◆ REQUIRED WORK: Recast the data below as a Markdown table with two columns, Row and Line. Number each non-blank line in Row, give the line itself in Line, and omit blank lines.

# START OF SUPPLIED RECORDS

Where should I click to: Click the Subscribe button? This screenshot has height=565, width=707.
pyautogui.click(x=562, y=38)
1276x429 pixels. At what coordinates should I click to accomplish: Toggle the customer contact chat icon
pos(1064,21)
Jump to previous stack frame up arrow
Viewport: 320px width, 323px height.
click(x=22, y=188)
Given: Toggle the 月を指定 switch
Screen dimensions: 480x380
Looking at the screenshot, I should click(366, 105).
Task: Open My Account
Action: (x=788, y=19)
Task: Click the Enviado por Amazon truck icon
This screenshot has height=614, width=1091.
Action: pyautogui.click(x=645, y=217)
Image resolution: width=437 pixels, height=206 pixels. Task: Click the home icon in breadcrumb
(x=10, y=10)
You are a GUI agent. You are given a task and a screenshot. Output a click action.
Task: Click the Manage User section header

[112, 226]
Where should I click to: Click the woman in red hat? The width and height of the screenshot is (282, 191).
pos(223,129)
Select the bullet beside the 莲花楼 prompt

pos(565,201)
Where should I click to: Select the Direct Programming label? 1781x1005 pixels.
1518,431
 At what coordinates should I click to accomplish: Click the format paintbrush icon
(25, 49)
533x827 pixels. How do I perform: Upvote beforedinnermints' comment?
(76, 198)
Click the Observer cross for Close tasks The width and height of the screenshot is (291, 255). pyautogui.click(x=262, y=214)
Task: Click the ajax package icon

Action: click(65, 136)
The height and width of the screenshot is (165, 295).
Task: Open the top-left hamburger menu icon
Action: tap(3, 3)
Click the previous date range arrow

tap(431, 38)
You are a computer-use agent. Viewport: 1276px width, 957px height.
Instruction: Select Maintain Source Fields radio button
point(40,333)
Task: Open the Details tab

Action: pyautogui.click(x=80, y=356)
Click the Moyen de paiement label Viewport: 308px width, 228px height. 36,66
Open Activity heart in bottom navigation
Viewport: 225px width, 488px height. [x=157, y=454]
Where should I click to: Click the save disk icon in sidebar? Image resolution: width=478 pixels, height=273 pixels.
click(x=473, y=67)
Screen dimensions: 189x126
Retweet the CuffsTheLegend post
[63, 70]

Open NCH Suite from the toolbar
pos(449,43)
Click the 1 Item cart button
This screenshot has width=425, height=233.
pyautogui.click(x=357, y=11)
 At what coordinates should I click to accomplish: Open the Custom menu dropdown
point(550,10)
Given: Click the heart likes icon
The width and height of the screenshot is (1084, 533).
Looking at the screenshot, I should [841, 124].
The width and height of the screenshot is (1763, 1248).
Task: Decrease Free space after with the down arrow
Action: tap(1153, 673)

# END OF SUPPLIED RECORDS

◆ RESPONSE TO THIS TASK:
| Row | Line |
|---|---|
| 1 | Where should I click to: Click the Subscribe button? This screenshot has height=565, width=707. |
| 2 | pyautogui.click(x=562, y=38) |
| 3 | 1276x429 pixels. At what coordinates should I click to accomplish: Toggle the customer contact chat icon |
| 4 | pos(1064,21) |
| 5 | Jump to previous stack frame up arrow |
| 6 | Viewport: 320px width, 323px height. |
| 7 | click(x=22, y=188) |
| 8 | Given: Toggle the 月を指定 switch |
| 9 | Screen dimensions: 480x380 |
| 10 | Looking at the screenshot, I should click(366, 105). |
| 11 | Task: Open My Account |
| 12 | Action: (x=788, y=19) |
| 13 | Task: Click the Enviado por Amazon truck icon |
| 14 | This screenshot has height=614, width=1091. |
| 15 | Action: pyautogui.click(x=645, y=217) |
| 16 | Image resolution: width=437 pixels, height=206 pixels. Task: Click the home icon in breadcrumb |
| 17 | (x=10, y=10) |
| 18 | You are a GUI agent. You are given a task and a screenshot. Output a click action. |
| 19 | Task: Click the Manage User section header |
| 20 | [112, 226] |
| 21 | Where should I click to: Click the woman in red hat? The width and height of the screenshot is (282, 191). |
| 22 | pos(223,129) |
| 23 | Select the bullet beside the 莲花楼 prompt |
| 24 | pos(565,201) |
| 25 | Where should I click to: Select the Direct Programming label? 1781x1005 pixels. |
| 26 | 1518,431 |
| 27 |  At what coordinates should I click to accomplish: Click the format paintbrush icon |
| 28 | (25, 49) |
| 29 | 533x827 pixels. How do I perform: Upvote beforedinnermints' comment? |
| 30 | (76, 198) |
| 31 | Click the Observer cross for Close tasks The width and height of the screenshot is (291, 255). pyautogui.click(x=262, y=214) |
| 32 | Task: Click the ajax package icon |
| 33 | Action: click(65, 136) |
| 34 | The height and width of the screenshot is (165, 295). |
| 35 | Task: Open the top-left hamburger menu icon |
| 36 | Action: tap(3, 3) |
| 37 | Click the previous date range arrow |
| 38 | tap(431, 38) |
| 39 | You are a computer-use agent. Viewport: 1276px width, 957px height. |
| 40 | Instruction: Select Maintain Source Fields radio button |
| 41 | point(40,333) |
| 42 | Task: Open the Details tab |
| 43 | Action: pyautogui.click(x=80, y=356) |
| 44 | Click the Moyen de paiement label Viewport: 308px width, 228px height. 36,66 |
| 45 | Open Activity heart in bottom navigation |
| 46 | Viewport: 225px width, 488px height. [x=157, y=454] |
| 47 | Where should I click to: Click the save disk icon in sidebar? Image resolution: width=478 pixels, height=273 pixels. |
| 48 | click(x=473, y=67) |
| 49 | Screen dimensions: 189x126 |
| 50 | Retweet the CuffsTheLegend post |
| 51 | [63, 70] |
| 52 | Open NCH Suite from the toolbar |
| 53 | pos(449,43) |
| 54 | Click the 1 Item cart button |
| 55 | This screenshot has width=425, height=233. |
| 56 | pyautogui.click(x=357, y=11) |
| 57 |  At what coordinates should I click to accomplish: Open the Custom menu dropdown |
| 58 | point(550,10) |
| 59 | Given: Click the heart likes icon |
| 60 | The width and height of the screenshot is (1084, 533). |
| 61 | Looking at the screenshot, I should [841, 124]. |
| 62 | The width and height of the screenshot is (1763, 1248). |
| 63 | Task: Decrease Free space after with the down arrow |
| 64 | Action: tap(1153, 673) |